Port Sunlight n’est pas de la première ville de compagnie en Grande-Bretagne. Toutefois, elle combine de façon impressionnante et à grande échelle une double tradition, soit celle des aménagements paysagers pittoresques en vogue à l’ère victorienne et celle visant à améliorer les conditions souvent sordides dans lesquelles les ouvriers vivent à l’époque. De plus, la compagnie est l’une des premières à réduire la durée des journées de travail et à offrir des avantages telle une pension de retraite.
William Hesketh Lever se passionne par ailleurs pour les moindres détails du projet. Par exemple, après avoir visité le chantier de la Columbian World’s Fair à Chicago, il s’entoure des meilleurs architectes paysagistes, il organise des concours parmi des architectes talentueux (Port Sunlight ne possède pas deux ensembles de logements identiques), et il ne ménage aucun effort pour offrir des aménagements et des bâtiments d’une qualité exceptionnelle.

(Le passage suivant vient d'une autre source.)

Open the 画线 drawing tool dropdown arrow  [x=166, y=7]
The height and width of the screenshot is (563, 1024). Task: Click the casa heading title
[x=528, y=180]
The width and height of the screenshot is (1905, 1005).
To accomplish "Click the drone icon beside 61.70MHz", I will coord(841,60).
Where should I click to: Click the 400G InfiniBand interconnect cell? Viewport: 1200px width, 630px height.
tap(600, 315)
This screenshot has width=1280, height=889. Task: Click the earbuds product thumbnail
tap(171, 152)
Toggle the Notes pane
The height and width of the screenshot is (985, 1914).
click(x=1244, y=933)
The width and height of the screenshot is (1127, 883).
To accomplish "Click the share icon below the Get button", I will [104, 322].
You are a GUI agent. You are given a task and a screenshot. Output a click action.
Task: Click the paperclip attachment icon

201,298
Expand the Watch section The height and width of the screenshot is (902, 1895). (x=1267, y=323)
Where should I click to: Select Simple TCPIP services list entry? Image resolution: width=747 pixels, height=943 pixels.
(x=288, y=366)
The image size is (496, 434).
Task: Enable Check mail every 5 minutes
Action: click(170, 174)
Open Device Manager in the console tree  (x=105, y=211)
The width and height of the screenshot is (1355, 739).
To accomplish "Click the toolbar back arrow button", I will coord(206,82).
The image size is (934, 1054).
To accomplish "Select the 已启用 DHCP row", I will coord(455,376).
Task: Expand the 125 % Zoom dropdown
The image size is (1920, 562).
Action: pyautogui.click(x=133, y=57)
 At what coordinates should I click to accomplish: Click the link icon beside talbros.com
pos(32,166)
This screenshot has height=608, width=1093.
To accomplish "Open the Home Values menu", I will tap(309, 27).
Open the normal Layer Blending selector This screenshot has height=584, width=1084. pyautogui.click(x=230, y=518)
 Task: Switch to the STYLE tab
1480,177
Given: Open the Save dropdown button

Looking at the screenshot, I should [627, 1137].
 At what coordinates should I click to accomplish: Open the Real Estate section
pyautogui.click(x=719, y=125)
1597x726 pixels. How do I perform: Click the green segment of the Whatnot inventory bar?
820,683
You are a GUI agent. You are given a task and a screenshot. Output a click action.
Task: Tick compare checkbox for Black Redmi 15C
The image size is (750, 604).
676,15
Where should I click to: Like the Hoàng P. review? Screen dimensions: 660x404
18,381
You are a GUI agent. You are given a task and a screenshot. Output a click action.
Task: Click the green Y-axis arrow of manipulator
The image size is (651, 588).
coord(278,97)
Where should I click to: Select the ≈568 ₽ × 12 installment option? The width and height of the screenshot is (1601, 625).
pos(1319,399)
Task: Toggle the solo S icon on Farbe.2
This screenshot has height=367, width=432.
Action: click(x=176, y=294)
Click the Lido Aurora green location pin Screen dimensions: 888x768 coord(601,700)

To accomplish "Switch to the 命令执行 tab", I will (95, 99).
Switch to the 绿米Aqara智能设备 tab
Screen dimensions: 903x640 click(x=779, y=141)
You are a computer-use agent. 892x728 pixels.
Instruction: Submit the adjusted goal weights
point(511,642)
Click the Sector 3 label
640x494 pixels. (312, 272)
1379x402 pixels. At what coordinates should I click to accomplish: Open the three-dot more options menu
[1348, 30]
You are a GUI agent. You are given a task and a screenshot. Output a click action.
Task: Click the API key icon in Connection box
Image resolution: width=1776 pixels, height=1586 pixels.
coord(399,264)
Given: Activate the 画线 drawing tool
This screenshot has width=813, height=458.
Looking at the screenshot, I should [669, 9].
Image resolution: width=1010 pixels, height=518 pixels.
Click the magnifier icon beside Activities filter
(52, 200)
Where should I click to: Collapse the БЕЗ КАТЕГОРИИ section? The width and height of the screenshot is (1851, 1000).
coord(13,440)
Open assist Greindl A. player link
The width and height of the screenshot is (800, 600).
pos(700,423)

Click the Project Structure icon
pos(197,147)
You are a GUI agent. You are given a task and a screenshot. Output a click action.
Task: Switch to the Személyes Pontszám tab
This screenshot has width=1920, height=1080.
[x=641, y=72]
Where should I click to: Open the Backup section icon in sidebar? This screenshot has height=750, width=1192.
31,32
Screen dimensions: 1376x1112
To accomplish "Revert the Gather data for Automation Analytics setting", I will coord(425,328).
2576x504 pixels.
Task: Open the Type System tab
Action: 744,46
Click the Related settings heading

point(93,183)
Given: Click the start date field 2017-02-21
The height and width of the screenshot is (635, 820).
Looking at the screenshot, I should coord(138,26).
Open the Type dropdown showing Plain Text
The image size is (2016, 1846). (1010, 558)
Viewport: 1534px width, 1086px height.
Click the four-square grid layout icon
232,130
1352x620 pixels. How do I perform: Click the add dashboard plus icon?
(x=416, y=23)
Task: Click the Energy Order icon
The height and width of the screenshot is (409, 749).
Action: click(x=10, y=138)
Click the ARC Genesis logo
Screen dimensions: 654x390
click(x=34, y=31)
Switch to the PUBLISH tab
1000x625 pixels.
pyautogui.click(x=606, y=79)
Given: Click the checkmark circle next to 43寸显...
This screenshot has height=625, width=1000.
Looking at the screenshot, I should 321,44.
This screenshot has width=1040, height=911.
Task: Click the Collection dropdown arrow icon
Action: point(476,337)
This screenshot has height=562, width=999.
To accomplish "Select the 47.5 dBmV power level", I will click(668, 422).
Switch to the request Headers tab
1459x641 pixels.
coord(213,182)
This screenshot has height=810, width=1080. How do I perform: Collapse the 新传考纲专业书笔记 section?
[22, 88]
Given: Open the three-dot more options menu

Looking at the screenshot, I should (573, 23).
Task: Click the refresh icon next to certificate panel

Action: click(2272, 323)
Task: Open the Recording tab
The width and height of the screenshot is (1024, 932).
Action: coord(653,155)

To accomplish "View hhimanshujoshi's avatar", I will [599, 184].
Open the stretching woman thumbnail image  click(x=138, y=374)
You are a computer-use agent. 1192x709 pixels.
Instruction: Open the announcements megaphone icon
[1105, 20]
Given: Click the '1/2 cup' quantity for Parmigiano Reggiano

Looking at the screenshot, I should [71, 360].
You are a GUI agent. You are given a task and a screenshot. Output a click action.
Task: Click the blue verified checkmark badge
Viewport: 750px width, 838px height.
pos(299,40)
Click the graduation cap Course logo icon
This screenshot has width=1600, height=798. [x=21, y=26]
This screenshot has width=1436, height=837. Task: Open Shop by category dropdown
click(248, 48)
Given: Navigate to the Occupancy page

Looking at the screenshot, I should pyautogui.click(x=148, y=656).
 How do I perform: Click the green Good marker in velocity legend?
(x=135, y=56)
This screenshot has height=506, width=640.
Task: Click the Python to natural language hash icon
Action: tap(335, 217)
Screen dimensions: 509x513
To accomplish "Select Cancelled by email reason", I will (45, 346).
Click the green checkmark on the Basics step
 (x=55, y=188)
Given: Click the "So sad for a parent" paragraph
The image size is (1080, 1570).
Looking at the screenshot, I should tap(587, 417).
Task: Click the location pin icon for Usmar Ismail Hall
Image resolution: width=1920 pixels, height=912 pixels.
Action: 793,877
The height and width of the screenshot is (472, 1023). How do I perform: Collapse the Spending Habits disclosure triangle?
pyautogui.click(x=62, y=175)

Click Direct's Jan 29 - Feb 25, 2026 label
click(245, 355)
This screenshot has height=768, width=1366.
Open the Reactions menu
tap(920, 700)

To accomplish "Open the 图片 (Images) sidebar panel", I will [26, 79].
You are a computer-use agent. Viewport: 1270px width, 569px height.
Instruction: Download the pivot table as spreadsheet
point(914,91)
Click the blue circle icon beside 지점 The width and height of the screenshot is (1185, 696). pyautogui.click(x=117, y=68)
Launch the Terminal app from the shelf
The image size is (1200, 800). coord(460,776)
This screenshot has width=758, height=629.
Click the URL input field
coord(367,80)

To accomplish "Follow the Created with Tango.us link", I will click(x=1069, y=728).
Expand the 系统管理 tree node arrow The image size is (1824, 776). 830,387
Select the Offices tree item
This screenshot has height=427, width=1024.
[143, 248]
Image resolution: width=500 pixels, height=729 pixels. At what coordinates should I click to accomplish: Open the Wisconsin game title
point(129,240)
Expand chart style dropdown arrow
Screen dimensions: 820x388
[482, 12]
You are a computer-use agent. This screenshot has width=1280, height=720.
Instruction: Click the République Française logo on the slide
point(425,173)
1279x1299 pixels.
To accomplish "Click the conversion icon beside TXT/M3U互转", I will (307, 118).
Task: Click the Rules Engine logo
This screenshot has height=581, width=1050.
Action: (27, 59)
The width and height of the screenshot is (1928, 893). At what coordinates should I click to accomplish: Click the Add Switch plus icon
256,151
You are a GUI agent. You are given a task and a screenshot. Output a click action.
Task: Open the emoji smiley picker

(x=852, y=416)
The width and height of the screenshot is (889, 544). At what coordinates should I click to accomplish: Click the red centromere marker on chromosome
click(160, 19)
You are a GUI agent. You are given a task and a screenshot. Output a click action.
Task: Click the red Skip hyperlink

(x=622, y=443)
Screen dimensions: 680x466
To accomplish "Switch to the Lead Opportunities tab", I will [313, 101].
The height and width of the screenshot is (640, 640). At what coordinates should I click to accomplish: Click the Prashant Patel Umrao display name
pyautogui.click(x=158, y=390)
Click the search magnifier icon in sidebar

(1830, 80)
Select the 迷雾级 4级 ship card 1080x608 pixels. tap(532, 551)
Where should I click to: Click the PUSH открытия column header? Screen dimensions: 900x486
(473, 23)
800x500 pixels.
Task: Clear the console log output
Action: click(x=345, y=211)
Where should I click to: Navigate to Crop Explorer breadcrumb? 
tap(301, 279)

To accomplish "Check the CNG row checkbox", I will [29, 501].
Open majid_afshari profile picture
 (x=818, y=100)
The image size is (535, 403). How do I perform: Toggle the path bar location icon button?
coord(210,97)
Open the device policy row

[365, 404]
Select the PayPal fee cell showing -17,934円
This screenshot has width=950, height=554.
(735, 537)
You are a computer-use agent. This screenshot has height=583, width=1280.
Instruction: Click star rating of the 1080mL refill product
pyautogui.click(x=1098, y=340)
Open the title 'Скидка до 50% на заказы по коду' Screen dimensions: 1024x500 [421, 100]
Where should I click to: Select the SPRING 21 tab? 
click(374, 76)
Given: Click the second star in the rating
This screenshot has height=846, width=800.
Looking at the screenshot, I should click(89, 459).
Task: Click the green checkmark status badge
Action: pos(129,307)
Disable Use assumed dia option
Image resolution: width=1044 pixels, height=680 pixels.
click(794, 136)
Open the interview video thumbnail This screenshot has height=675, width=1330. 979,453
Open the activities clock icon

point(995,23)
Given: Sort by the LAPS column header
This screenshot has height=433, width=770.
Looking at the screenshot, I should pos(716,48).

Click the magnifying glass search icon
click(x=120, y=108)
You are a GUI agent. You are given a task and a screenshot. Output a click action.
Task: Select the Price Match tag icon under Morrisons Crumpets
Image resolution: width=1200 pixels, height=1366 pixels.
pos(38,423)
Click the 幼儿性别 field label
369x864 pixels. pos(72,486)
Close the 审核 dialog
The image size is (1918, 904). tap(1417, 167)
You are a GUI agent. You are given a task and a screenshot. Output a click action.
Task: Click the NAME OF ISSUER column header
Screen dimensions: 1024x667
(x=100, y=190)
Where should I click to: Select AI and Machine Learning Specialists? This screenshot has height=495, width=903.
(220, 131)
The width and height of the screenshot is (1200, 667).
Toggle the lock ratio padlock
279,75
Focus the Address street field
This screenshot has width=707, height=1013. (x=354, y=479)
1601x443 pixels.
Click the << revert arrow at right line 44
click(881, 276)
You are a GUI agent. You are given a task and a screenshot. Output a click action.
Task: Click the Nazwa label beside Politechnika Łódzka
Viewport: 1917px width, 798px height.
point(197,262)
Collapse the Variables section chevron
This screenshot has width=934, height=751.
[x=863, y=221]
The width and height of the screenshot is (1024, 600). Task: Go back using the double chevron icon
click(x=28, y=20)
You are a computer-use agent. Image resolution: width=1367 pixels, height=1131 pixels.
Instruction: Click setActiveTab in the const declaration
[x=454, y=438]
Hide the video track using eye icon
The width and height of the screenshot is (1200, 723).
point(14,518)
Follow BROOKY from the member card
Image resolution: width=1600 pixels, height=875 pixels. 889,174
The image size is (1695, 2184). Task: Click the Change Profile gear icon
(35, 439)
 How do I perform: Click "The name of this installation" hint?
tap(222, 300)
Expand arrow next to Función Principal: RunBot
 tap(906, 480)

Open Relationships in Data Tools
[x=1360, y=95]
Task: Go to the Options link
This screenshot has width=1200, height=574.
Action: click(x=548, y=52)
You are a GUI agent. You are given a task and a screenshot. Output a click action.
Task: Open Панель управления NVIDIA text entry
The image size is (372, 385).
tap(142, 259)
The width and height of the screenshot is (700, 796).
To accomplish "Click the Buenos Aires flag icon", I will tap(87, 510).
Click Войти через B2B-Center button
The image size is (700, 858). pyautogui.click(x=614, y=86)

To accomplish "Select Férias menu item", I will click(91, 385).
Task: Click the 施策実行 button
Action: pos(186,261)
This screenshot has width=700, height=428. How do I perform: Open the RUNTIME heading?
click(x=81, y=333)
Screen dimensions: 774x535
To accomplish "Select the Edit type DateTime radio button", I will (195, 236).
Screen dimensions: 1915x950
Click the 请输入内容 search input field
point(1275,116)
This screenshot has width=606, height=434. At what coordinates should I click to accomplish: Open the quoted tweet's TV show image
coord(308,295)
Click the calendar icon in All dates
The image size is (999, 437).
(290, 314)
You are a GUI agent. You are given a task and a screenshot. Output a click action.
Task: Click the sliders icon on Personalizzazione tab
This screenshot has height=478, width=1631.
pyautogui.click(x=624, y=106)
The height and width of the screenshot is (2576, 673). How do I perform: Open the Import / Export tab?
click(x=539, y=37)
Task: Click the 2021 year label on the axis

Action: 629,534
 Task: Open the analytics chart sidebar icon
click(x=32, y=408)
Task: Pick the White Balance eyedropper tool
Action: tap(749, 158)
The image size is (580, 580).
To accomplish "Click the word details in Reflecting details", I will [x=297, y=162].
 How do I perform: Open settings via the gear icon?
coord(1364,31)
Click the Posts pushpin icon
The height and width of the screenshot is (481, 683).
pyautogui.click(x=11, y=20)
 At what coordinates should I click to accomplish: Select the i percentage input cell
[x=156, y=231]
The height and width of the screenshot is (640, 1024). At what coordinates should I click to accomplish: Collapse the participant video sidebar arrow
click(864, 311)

Pour couronner le tout, W. H. Lever fait construire à l’extrémité nord du « diamant », l’une des allées monumentales du village, un musée à la mémoire de sa femme Elizabeth, décédée en 1913. Comme il le dit lors de l’inauguration de l’édifice en 1922 : « Art can be to everyone an inspiration. It is within the reach of all of us… » (source). Il s’agit donc non seulement d’abriter la fabuleuse collection d’oeuvres d’art amassée par le couple, mais également de partager celle-ci avec tous, à commencer par les employés de son usine. Encore aujourd’hui, la Lady Lever Art Gallery présente gratuitement, en plus de la collection originale, des expositions temporaires elles aussi dignes des plus grandes institutions.


Lors d’une conférence prononcée en 1898, W. H. Lever avançait que :
« A child that knows nothing of God’s earth, of green fields, or sparkling brooks, of breezy hill and springing heather, and whose mind is stored with none of the beauties of nature, but knows only the drunkenness prevalent in the hideous slum it is forced to live in, and whose walks abroad have never extended beyond the corner public-house and the pawnshop, cannot be benefited by education. Such children grow up depraved, and become danger and terror of the State; wealth-destroyers instead of wealth-producers » (p. 7).
Cet hygiénisme peut paraître lointain, paternaliste et moralisateur. Pourtant, ma grand-mère n’en pensait pas moins du quartier Saint-Jean-Baptiste lorsque j’étais petit et que j’y vivais ! Quant aux banlieues qui continuent de s’étendre de nos jours, elles reposent toujours, au moins en partie, sur ce principe initial né au coeur de la révolution industrielle. Alors qu’elles profitent rarement sinon jamais d’une vision aussi éclairée que celle de W. H. Lever, ne serait-il pas temps de faire le point sur cette façon d’aménager le territoire et d’y vivre ?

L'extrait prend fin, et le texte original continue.